:: REQUIRED TASK ::
Repeat the material word for word, beginning at the line that contains "Where should I click to: Open" and continuing to the end of the material, and leave the pictures out of your answer.

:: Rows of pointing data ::
= = = = =

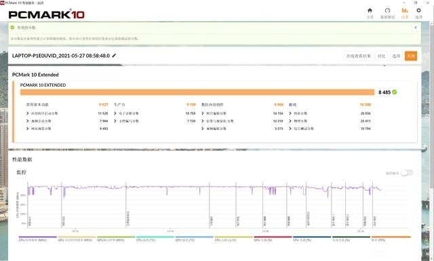This screenshot has width=434, height=261.
Task: Click the view results online button
Action: (359, 56)
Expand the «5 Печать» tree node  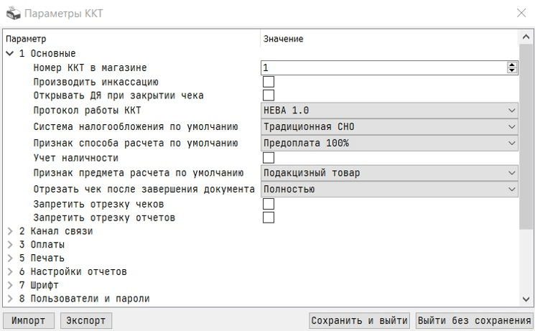[x=10, y=258]
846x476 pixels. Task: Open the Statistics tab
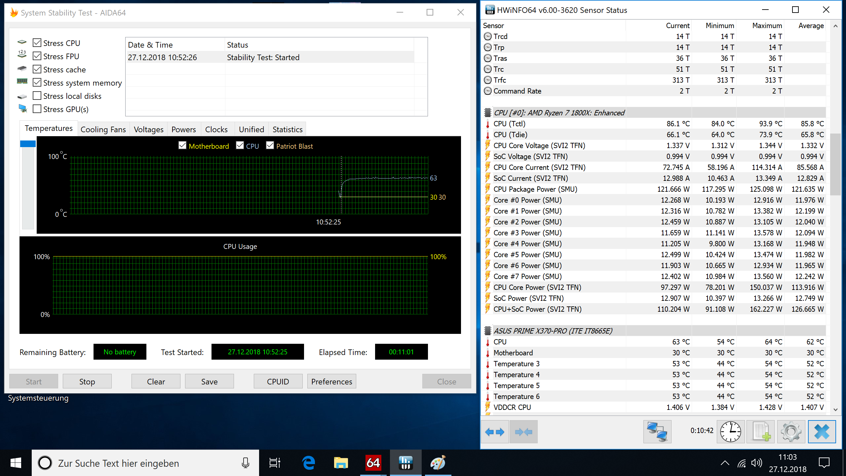point(287,129)
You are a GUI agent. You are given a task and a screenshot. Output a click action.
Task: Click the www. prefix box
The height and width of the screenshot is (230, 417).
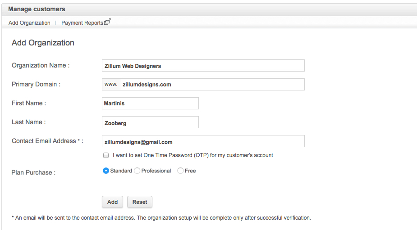(x=111, y=85)
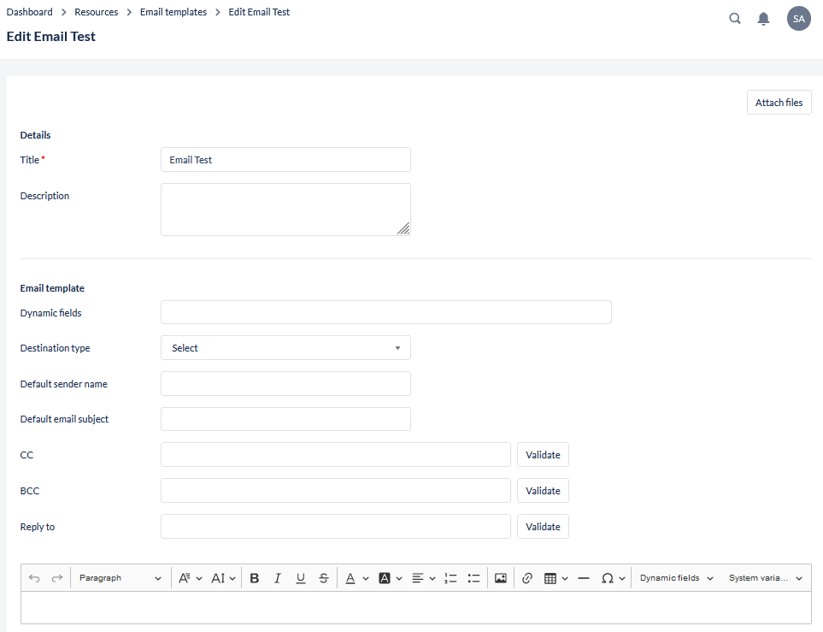Insert a horizontal line
This screenshot has height=632, width=823.
[584, 578]
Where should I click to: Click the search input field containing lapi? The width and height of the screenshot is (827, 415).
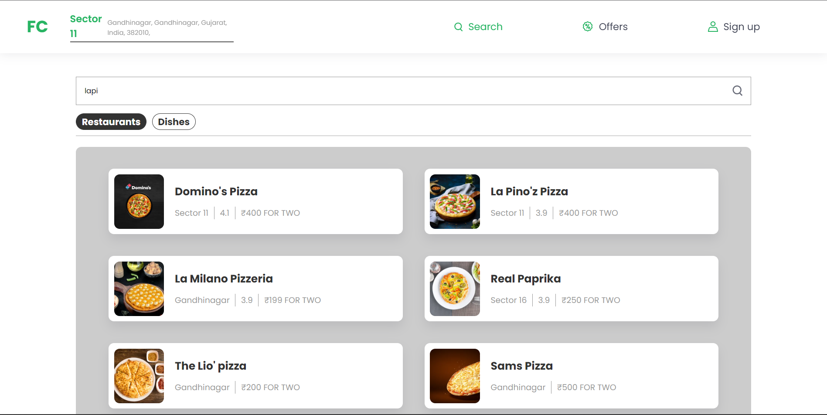[413, 91]
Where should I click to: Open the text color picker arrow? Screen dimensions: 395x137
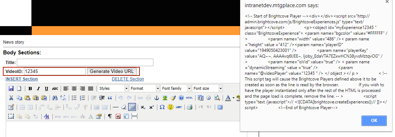pos(233,98)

= = = = =

:: RESPONSE BELOW ::
Where should I click to: Open the text color picker arrow? Screen dimensions: 395x137
pos(233,98)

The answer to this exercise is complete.